Gli incontri toccheranno dieci città italiane tra cui Bologna, Milano, Torino, Napoli, Palermo e Roma. “Associazioni di consumatori e aziende del settore energetico spiegheranno i temi legati al completamento dell’apertura del mercato dell’energia, le opportunità e servizi innovativi del libero mercato che risponderanno alle nuove esigenze dei consumatori, con una particolare attenzione per coloro che ne hanno più bisogno”, spiega una nota stampa congiunta.
Il percorso del Manifesto partirà oggi da Bologna e si articolerà in un ciclo di incontri che toccherà le principali città italiane. Durante la giornata, associazioni di consumatori e aziende del Manifesto parleranno del completamento della liberalizzazione del mercato dell’energia, con l’eliminazione del prezzo di tutela prevista per il prossimo luglio 2019. Si parlerà di come assicurare ai consumatori maggior trasparenza, prezzi più competitivi e servizi digitali più efficienti costruiti attorno alle reali esigenze dei consumatori, oltre al rafforzamento degli strumenti di tutela in un mercato pienamente competitivo.

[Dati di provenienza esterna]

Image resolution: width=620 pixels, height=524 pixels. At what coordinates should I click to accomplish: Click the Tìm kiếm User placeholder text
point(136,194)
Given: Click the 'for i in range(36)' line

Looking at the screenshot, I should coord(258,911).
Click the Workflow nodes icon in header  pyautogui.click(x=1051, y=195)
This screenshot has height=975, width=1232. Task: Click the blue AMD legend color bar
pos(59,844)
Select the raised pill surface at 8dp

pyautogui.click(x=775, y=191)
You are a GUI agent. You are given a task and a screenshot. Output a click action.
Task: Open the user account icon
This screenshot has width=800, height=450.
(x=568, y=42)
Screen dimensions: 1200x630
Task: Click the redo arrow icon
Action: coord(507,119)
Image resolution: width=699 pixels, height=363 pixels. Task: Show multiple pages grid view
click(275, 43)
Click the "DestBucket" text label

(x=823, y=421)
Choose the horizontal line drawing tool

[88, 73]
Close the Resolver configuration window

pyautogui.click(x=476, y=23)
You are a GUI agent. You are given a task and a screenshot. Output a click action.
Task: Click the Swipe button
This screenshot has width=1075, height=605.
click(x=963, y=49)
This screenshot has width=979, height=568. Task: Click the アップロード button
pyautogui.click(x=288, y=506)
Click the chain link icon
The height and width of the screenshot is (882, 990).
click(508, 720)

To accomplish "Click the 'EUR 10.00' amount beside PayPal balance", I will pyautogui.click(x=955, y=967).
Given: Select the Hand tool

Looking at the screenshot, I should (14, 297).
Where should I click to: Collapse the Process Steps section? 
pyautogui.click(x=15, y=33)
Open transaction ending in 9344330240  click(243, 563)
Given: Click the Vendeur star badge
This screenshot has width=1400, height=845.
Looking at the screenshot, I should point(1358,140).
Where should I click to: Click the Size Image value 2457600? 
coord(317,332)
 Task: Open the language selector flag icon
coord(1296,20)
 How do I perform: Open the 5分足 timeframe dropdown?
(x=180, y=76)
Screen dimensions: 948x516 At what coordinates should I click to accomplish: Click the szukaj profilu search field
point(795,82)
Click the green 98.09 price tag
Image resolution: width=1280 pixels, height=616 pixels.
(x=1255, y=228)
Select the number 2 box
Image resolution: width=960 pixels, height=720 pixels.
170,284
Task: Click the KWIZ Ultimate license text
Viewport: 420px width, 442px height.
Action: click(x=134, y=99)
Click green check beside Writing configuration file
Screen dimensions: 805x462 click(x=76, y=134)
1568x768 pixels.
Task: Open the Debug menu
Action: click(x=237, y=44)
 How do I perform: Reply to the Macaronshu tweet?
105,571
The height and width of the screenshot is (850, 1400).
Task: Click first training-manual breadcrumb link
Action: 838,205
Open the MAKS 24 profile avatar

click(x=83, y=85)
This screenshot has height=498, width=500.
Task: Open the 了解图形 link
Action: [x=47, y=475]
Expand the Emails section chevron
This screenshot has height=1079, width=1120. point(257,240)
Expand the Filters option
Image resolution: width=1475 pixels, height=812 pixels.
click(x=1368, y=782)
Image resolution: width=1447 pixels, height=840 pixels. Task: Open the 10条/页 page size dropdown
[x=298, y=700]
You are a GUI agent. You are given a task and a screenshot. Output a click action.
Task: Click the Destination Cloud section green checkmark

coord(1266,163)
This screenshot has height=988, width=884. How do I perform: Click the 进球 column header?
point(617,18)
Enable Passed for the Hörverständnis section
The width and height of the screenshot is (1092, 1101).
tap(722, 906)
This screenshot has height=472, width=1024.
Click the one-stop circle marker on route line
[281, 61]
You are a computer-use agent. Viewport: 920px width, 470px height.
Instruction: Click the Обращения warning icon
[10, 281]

“Il Manifesto per l’energia del futuro” è nato nel 2015 dalla volontà di “contribuire a valorizzare le potenzialità connesse alla completa liberalizzazione del mercato attraverso un’esperienza innovativa e unica di lavoro condiviso da parte di aziende e associazioni di consumatori”. L’iniziativa, promossa da Edison, E.ON, ENGIE, Illumia e Sorgenia insieme alle associazioni di consumatori Adiconsum, Altroconsumo, Cittadinanzattiva, Movimento Consumatori, Movimento Difesa del Cittadino, Unione per la Difesa dei Consumatori e Associazione Utenti dei Servizi Radiotelevisivi, “ha portato un contributo concreto alla condivisione di proposte da presentare alle istituzioni in vista dell’eliminazione della maggior tutela, chiedendo un mercato energetico più aperto e vicino alle reali esigenze dei consumatori”.